A peculiar whistle sounded with it. Also modulated very low, very guardedly. Little more than a stirring of the breath against a wavering upper lip. Plaintive, melancholy, like the sound, of a baby owl. Or a lost wisp of night wind trying to find its way in.

It was intermittent. It waited. Then sounded again. Waited. Sounded again.

"Sh, don't make any noise!" He could feel her arms tighten protectively about him. As if instinctively seeking to safeguard him against something. Something that she understood, knew the meaning of, he didn't. "The back way," she breathed. "We'll have to go out by there- Hold your breath, love. For the love of heaven, don't make a sound or--we'll both be dead in here where we stand."

Cautiously, straining against one another, as much now to insure their mutual silence as before now it had been to maintain his uprightness, they quitted the stairs, crept rearward on the lower floor, into the dining room. She halted him there for a preciously spared moment, to reach for a decanter of stimulant, give it a twisting shake, extract the glass stopper and moisten his lips with it, while she still continued to hold him within the curve of her other arm.

"I'm afraid to give you too much," she mourned. "You are so spent."

"My love's beside me," he promised, as if speaking to himself. "I won't fail."

They moved on into the unlighted kitchen beyond, swimming submerged in the blue tide of night, but with the curtained glass square of its door, the back way out, peering at them, distinguishable in the dimness.

He heard the bolt scrape softly back beneath her diligently groping fingers.
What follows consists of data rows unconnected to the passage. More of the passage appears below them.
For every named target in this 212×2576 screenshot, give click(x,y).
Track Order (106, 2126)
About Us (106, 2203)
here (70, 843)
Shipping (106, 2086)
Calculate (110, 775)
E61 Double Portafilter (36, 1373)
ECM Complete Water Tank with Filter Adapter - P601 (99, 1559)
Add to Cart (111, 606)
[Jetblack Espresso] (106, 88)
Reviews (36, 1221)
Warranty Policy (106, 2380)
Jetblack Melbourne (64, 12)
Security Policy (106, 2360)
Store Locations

Then the door moved inward, and the coolness of escape was grateful in their faces.

The last sound behind them, traveling through the whole length of the house from its front, was that low tapping, recommencing again after a grudging wait. A little more hurried now than before, a little more insistent. And with it the whistle, with its secretive message, that seemed to say: "Open to me. Open. You know who I am. You know me. Why do you delay?" A little sharper now, a little more importunate, as its patience shortened.

He did not ask her who it was. There were so many things in life it was too late now to ask, too late now to know. There was only one thing he wanted to know, he needed to know, and that at long last had been told him: she loved him.

They floundered out into the backyard of their house, and out through the gate that led into it, from the lane that ran behind the backs of all these houses; down that to its mouth, and from there onto the sideward street. Then along that, and around the turn, and into the street that ran behind the one their house had faced upon.

"The station," she kept saying. "The station-- Oh, try, Lou. It's just a few short streets ahead. We'll be safe, if we can only reach it. There's always someone there, day or night-- There are lights there, no one can hurt us there. A train-- Any train, to anywhere-"

Any train, his heart kept saying in time to its desperate pounding, to anywhere.

On and on and on, two lurching figures, breaths sobbing in their throats; reeling drunken, yes, drunken with the will to live and love, in peace. No eye to see them, no hand to help them.

It was in sight already, across the open square ahead, the station square, the hub of the town,--or so she told him, he could no longer see that far before him--when suddenly the combination of their overtaxed strengths gave out, her arms, her will, could do no more, and he fell flat there in the dust beside her.